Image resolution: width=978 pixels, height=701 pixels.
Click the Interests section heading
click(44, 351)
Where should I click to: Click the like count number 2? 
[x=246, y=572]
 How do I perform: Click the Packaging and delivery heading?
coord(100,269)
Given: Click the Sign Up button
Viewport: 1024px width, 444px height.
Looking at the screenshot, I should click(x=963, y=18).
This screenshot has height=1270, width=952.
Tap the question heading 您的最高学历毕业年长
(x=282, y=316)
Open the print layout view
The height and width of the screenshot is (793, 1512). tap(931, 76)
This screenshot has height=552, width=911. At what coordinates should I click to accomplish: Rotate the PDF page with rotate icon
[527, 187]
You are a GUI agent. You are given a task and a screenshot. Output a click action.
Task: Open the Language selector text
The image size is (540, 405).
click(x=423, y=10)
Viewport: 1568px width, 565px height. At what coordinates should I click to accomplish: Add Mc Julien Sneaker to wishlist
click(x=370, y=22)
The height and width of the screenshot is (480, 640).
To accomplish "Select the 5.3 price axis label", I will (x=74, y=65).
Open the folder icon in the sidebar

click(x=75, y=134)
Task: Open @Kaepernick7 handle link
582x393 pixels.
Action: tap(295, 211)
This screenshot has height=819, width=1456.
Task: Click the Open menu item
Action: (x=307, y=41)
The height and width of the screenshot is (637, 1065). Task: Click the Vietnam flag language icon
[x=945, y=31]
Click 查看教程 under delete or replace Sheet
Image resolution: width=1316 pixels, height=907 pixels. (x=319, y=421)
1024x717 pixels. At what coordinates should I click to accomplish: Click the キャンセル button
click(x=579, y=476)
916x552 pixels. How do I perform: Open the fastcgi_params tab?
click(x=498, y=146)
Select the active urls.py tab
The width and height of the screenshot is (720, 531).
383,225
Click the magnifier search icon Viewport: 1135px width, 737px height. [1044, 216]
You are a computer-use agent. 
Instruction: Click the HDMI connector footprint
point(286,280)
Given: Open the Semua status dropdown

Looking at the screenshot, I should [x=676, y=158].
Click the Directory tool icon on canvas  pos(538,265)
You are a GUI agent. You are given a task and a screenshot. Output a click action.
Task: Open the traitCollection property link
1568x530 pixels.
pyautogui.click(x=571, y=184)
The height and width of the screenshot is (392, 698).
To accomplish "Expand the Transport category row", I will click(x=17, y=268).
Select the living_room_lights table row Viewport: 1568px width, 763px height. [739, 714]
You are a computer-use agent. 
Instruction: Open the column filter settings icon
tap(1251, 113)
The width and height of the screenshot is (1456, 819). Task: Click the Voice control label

══════════

Aim of the task: Please copy every line in the entries where "label" appears.

Response box:
To accomplish "Select the 5.3 price axis label", I will (x=74, y=65).
The width and height of the screenshot is (1456, 819). Task: Click the Voice control label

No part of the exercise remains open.